> _Short task 1_:
In the utility cost claims, give the part that opens with the words containing "9. The method" and closes with "related demand charge." again, replacing "temporal occurrence" with "time period".
> _Short task 2_:
Write the next part of the patent claims on utility costs, starting after the last sentence shown.
____ Reading passage
8. The method of claim 1 wherein the Contract Base Load comprises a time-of-use Contract Base Load, wherein the computing of a plurality of utility costs comprises computing a plurality of utility costs based on an objective function, and wherein the objective function comprises a first component dependent upon a time-of-use energy charge and the time-of-use Contract Base Load, a second component dependent upon a time related demand charge and a higher value between the estimated customer load and the time-of-use Contract Base Load, and a third component dependent upon a real time price of energy and a difference between the estimated customer load and the time-of-use Contract Base Load.
9. The method of claim 1 wherein the Contract Base Load comprises a time-of-use Contract Base Load, wherein the computing of a plurality of utility costs comprises computing a plurality of utility costs based on an objective function, and wherein the objective function comprises a first component dependent upon the time-of-use Contract Base Load, a time-of-use energy charge, and a temporal occurrence, a second component dependent upon an amount of the estimated customer load purchased at a corresponding real time price, and a third component dependent upon a time related estimated highest demand and a time related demand charge.
10. The method of claim 1 wherein the Contract Base Load comprises a time-of-use Contract Base Load, wherein the computing of a plurality of utility costs comprises computing a plurality of utility costs based on an objective function, and wherein the objective function comprises a first component dependent upon the time-of-use Contract Base Load, a time-of-use energy charge, and a temporal occurrence, a second component dependent upon an amount of the estimated customer load purchased at a corresponding real time price, a third component dependent upon a time related estimated highest demand and a time related demand charge, a fourth component dependent upon time related on-site generation operational usage and a time related cost of the on-site generation operational usage, and a fifth component dependent upon time dependent capital depreciation and maintenance and on-site generation capacity.
________
____ Provided data
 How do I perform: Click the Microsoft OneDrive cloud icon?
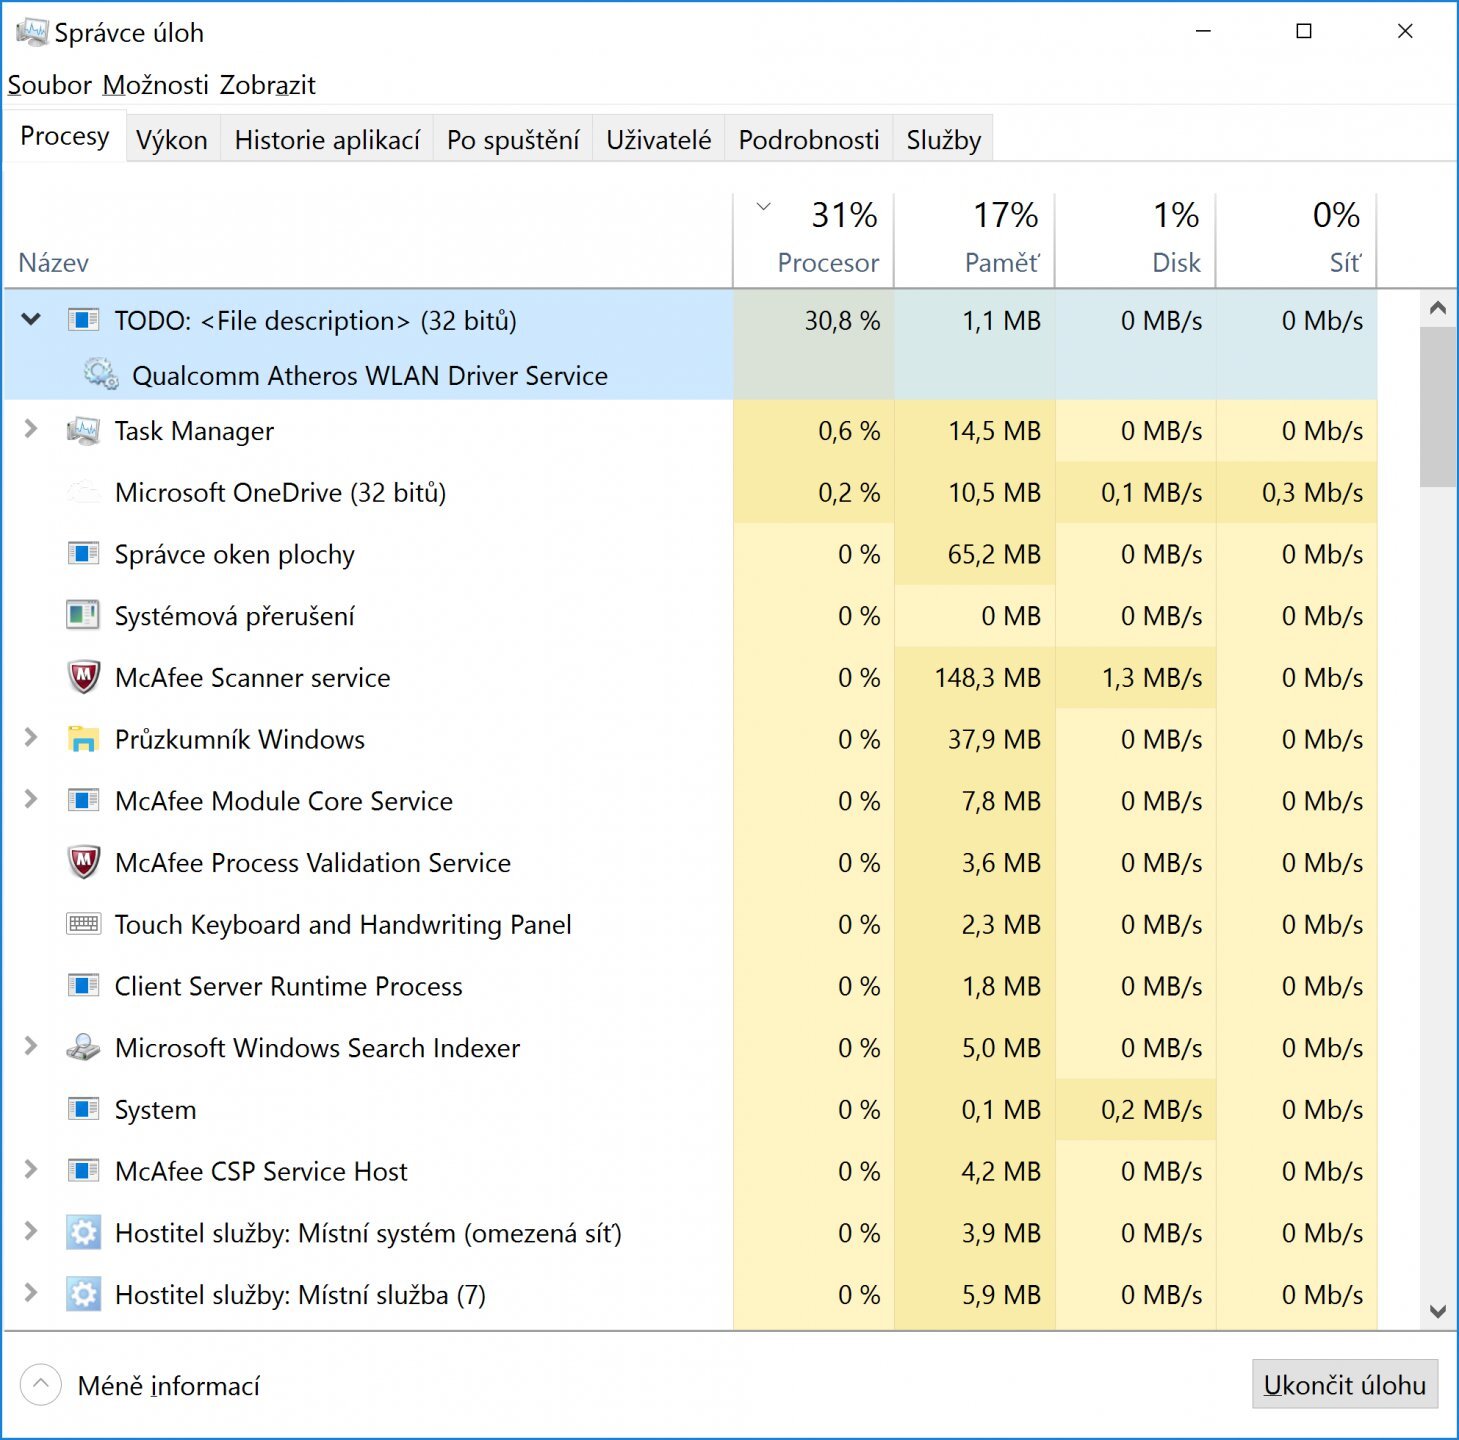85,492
________
> _Expected answer 1_:
9. The method of claim 1 wherein the Contract Base Load comprises a time-of-use Contract Base Load, wherein the computing of a plurality of utility costs comprises computing a plurality of utility costs based on an objective function, and wherein the objective function comprises a first component dependent upon the time-of-use Contract Base Load, a time-of-use energy charge, and a time period, a second component dependent upon an amount of the estimated customer load purchased at a corresponding real time price, and a third component dependent upon a time related estimated highest demand and a time related demand charge.

> _Expected answer 2_:
11. The method of claim 1 wherein the computing of a plurality of utility costs comprises computing a plurality of utility costs based on an objective function, and wherein the objective function comprises a first component dependent upon the Contract Base Load and an energy charge, a second component dependent upon an amount of the estimated customer load purchased at a corresponding real time price, a third component dependent upon a highest estimated demand and a demand charge, a fourth component dependent upon on-site generation operational usage and a cost of the on-site generation operational usage, and a fifth component dependent upon capital depreciation and maintenance and on-site generation capacity.
12. The method of claim 1 further comprising:
implementing a heuristic search for inputs based on the utility rate structures and the Contract Base Load;
computing the utility costs based on the inputs as supplied by the heuristic search; and,
applying a simulation to the computed utility costs.
13. A computer implemented method of determining a lowest utility cost relative to a plurality of utility rate structures and an estimated customer load comprising:
computing a plurality of utility costs based on the plurality of utility rate structures and the estimated customer load such that each of the utility costs corresponds to a different combination of one of the utility rate structures and a Contract Base Load, wherein the computing of the plurality of utility costs is further based on a minimization of an objective function; and,
providing to a utility customer a rate structure and Contract Base Load combination corresponding to the lowest utility cost.
14. The method of claim 13 wherein the objective function comprises a first component dependent upon the Contract Base Load and an energy charge, a second component dependent upon a demand charge and a higher of the Contract Base Load and the estimated customer load, and a third component dependent upon a real time price and a difference between the Contract Base Load and the estimated customer load.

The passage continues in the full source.